SET PROBLEM 1
In the cherry wood thread, how long does radioguy say wood for cooking should season from when it is cut?
SET PROBLEM 2
Reproduce the cherry wood thread verbatim from "Here in the" to "dry by midsummer.".

# Cherry wood question



## hillbillyrkstr (Oct 27, 2014)

I bought a face cord of cherry wood last weekend. 












image.jpg



__ hillbillyrkstr
__ Oct 27, 2014


















image.jpg



__ hillbillyrkstr
__ Oct 27, 2014


















image.jpg



__ hillbillyrkstr
__ Oct 27, 2014






Guess my questions are how long do I have to wait before I use it to smoke? Tree was just chopped down last week. Also do I need to remove the bark when I use it to smoke?

Any info would be great! Thanks.


----------



## themule69 (Oct 27, 2014)

It will depend on the size of the splits as to how long it needs to season. As per the bark. Some people swear by the remove it. Some use it as is. If it is clean without any bugs I would use it as is.

Happy smoken.

David


----------



## radioguy (Oct 27, 2014)

Wood for cooking season it at least a year from cut, split it down to size in 6-8 months a lot of the bark will fall off after drying.  Mule is right about bark, IMHO

RG


----------



## timberjet (Oct 27, 2014)

Here in the NW that is a quarter cord. Nice wood though. Be right for smoking next summer some time. stack it right and up off the ground and it will dry by midsummer.


----------

PROVIDED MATERIAL
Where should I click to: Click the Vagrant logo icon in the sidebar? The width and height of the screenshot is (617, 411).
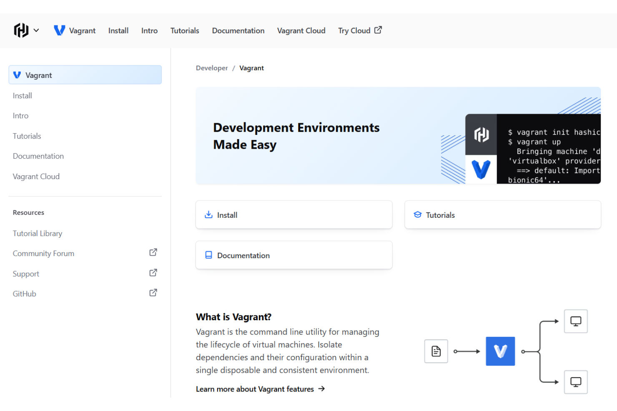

EXPECTED ANSWER 1
At least a year.

EXPECTED ANSWER 2
Here in the NW that is a quarter cord. Nice wood though. Be right for smoking next summer some time. stack it right and up off the ground and it will dry by midsummer.